In recent years it’s become popular for restaurants and bars to tack on additional surcharges when a bill is calculated. So when a dish is listed on the menu as $20, a diner needs to consider that the real price actually includes an additional fee, often noted in small print at the bottom of the menu. Some of the fees, which restaurant owners say help cover healthcare costs and wages, may be optional. In such cases, a diner can request that the fee be taken off the bill, but only if they understand the fee’s voluntary nature.

It’s a confusing practice, one that many diners have decried as deceptive. But many in the restaurant industry say a forced move away from additional fees could have negative consequences for restaurants confronted with rising costs of doing business.

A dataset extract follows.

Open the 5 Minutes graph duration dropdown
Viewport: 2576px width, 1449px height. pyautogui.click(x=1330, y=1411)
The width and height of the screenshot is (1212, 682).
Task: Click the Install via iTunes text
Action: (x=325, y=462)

“It might make a lot of customers happier. They might say, ‘We understand why prices went up.’ Let’s hope that happens. But I don’t know if our industry can hope that’s what happens. They’re still struggling it’s been a tough year,” Golden Gate Restaurant Association Director Laurie Thomas told CBS News Bay Area.

Last year, a group of former servers at the popular Los Angeles restaurant Jon & Vinny’s filed a class-action lawsuit alleging that the company denied them tips due to diners’ confusion over an 18 percent service fee. The restaurant went on to change the language at the bottom of bills stipulating that the fee was not a tip.

Those types of fees often draw the ire of customers, including at Jon & Vinny’s, which drew spirited discussion on social media.

“It doesn’t seem fair to the diners,” one Reddit comment about the case reads. “So they pay 18% service fee and then the servers are asking for an additional 18 or 20 (or whatever) on top of that? That’s really expensive. If you raise prices to what it honestly costs to produce food and pay workers and pay the overhead, then restaurant dining will admittedly be really expensive. And maybe only a select few will be able to dine out, but maybe that’s the way it has to be.”